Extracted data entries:

—————

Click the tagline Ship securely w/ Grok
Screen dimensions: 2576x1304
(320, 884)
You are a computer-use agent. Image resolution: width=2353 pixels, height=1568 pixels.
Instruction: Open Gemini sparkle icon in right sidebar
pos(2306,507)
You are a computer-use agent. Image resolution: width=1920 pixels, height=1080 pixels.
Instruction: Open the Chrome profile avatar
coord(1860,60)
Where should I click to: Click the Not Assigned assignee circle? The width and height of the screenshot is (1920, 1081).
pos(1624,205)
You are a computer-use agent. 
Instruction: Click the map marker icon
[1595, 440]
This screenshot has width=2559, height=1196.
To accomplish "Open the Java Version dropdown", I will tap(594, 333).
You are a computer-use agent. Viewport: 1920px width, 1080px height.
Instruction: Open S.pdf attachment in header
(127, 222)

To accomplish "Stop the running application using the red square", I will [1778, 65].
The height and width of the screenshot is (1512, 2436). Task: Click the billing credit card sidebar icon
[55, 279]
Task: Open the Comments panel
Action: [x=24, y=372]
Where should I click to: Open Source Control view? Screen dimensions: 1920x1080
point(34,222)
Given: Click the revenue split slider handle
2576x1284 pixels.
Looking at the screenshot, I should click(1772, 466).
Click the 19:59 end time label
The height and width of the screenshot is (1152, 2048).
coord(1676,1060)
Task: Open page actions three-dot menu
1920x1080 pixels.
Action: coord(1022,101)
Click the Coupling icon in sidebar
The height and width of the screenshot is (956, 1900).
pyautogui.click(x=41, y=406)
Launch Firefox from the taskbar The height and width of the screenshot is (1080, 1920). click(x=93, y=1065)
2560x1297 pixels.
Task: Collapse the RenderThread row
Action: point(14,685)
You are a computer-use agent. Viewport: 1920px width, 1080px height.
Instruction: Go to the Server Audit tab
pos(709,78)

—————

Task requirements>
Keep only the lines from the one containing "The height and width of the screenshot is (956, 1900)." through the final line of the records, and transcribe them exactly.

Task solution>
The height and width of the screenshot is (956, 1900).
pyautogui.click(x=41, y=406)
Launch Firefox from the taskbar The height and width of the screenshot is (1080, 1920). click(x=93, y=1065)
2560x1297 pixels.
Task: Collapse the RenderThread row
Action: point(14,685)
You are a computer-use agent. Viewport: 1920px width, 1080px height.
Instruction: Go to the Server Audit tab
pos(709,78)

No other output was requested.